Rome is the capital of the Italian Republic. It is the most populous and largest municipality in Italy and is among Europe’s major capitals in terms of the amount of terrain it covers.
Rome’s history spans more than 2,500 years, since its legendary founding in 753 BC. Rome is one of the oldest continuously occupied cities in Europe. It is referred to as “The Eternal City” (Latin: Roma Aeterna), a central notion in ancient Roman culture. It is the city with the highest concentration of historical and architectural riches in the world. Its historical centre, outlined by the enclosing Aurelian Walls, layering nearly three thousand years of antiquity, is an invaluable testimony to the European western world’s cultural, artistic and historical legacy, added to UNESCO’s World Heritage List in 1980.
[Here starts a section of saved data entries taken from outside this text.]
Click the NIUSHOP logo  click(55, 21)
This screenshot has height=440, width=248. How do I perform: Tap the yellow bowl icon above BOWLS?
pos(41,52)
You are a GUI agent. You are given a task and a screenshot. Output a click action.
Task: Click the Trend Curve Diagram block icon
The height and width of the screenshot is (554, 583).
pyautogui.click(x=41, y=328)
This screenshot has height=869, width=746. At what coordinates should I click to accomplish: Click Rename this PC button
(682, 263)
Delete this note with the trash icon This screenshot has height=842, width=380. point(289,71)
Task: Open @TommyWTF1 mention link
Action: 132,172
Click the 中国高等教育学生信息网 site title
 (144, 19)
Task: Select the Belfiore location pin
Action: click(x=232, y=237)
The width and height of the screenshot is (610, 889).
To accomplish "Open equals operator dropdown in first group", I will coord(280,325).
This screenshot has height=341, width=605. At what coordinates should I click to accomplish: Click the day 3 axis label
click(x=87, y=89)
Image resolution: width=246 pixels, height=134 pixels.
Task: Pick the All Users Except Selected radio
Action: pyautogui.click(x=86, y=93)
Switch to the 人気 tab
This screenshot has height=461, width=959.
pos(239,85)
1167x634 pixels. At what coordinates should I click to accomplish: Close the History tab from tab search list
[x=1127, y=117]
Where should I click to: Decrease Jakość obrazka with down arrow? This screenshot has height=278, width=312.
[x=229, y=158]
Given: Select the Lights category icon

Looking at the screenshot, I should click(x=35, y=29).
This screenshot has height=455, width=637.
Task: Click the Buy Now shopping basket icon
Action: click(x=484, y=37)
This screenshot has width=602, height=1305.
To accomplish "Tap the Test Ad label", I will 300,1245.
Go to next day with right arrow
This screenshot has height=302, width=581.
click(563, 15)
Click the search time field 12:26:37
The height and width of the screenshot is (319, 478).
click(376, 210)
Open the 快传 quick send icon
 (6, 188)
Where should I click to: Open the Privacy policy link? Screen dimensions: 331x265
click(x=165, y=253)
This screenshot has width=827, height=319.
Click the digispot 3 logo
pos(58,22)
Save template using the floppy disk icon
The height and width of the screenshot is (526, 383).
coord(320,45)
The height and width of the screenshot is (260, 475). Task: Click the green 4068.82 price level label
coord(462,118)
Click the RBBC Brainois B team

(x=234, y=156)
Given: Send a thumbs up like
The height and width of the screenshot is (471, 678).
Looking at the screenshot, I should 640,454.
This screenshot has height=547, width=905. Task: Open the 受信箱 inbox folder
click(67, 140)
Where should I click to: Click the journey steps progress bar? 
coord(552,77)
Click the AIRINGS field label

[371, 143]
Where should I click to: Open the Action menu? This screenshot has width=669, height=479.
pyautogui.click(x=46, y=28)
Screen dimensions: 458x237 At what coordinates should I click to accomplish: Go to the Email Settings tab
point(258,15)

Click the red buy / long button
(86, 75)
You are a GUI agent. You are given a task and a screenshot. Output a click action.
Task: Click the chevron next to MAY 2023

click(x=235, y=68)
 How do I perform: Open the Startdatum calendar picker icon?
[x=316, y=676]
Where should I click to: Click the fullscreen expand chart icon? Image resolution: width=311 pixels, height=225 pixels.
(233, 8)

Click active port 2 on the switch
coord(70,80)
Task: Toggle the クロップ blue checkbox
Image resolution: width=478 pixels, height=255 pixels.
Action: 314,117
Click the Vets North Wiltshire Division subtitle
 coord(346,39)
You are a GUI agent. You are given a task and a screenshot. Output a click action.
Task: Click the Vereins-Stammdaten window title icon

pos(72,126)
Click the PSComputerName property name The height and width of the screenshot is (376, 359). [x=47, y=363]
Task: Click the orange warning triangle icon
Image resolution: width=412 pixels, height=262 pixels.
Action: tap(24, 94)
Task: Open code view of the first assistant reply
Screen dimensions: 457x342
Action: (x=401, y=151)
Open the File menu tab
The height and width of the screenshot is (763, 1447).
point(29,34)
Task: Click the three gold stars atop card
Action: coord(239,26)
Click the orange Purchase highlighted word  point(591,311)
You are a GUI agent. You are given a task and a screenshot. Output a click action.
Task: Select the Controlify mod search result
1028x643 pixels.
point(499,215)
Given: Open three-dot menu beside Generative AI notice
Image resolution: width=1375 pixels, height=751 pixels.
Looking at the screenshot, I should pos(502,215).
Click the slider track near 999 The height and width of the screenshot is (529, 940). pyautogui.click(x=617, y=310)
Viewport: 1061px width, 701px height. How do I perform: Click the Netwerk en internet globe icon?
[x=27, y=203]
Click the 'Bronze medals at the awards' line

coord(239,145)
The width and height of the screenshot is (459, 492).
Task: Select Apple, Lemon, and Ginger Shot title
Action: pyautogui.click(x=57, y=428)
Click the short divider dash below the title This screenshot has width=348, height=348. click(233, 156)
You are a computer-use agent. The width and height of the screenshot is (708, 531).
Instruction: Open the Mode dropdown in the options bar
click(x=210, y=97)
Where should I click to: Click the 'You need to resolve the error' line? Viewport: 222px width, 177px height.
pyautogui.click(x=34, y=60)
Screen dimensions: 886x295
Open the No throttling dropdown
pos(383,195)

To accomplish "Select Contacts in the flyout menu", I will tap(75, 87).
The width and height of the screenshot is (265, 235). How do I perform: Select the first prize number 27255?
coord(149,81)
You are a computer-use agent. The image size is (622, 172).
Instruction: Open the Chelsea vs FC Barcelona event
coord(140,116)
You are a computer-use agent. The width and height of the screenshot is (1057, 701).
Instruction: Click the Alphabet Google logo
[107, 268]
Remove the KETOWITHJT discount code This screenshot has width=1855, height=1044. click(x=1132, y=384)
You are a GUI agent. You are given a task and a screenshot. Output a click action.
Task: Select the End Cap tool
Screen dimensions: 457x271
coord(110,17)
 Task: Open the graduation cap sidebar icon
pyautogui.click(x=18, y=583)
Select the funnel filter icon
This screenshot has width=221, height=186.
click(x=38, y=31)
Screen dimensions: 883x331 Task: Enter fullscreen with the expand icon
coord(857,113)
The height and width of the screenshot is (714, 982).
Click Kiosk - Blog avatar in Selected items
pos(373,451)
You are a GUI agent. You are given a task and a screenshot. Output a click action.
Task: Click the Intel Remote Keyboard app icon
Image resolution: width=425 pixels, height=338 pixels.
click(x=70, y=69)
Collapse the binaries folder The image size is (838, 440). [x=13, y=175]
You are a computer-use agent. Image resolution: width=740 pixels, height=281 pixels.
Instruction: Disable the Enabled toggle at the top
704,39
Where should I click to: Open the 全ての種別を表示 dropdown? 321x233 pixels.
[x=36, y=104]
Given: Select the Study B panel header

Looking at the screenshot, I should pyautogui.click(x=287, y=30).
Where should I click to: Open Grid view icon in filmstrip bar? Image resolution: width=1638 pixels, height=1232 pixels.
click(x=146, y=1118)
Rome became first one of the major centres of the Italian Renaissance along with Florence, and then the birthplace of Baroque style. Famous artists and architects, such as – to name just a few – Bramante, Michelangelo, Raphael and Bernini, made of the city the center of their activity, creating masterpieces like St Peter’s Basilica, the Sistine Chapel, Raphael Rooms and St. Peter’s Square.
But with around 52 thousand hectares of agricultural land, Rome is also Europe’s greenest city. Not only with its public parks, but also agriculture on its outskirts.
Rome is the only city in the world to host an entire foreign state within its confines, the enclave of the Vatican City, and it is for this very reason that it is often referred to as the capital of two States.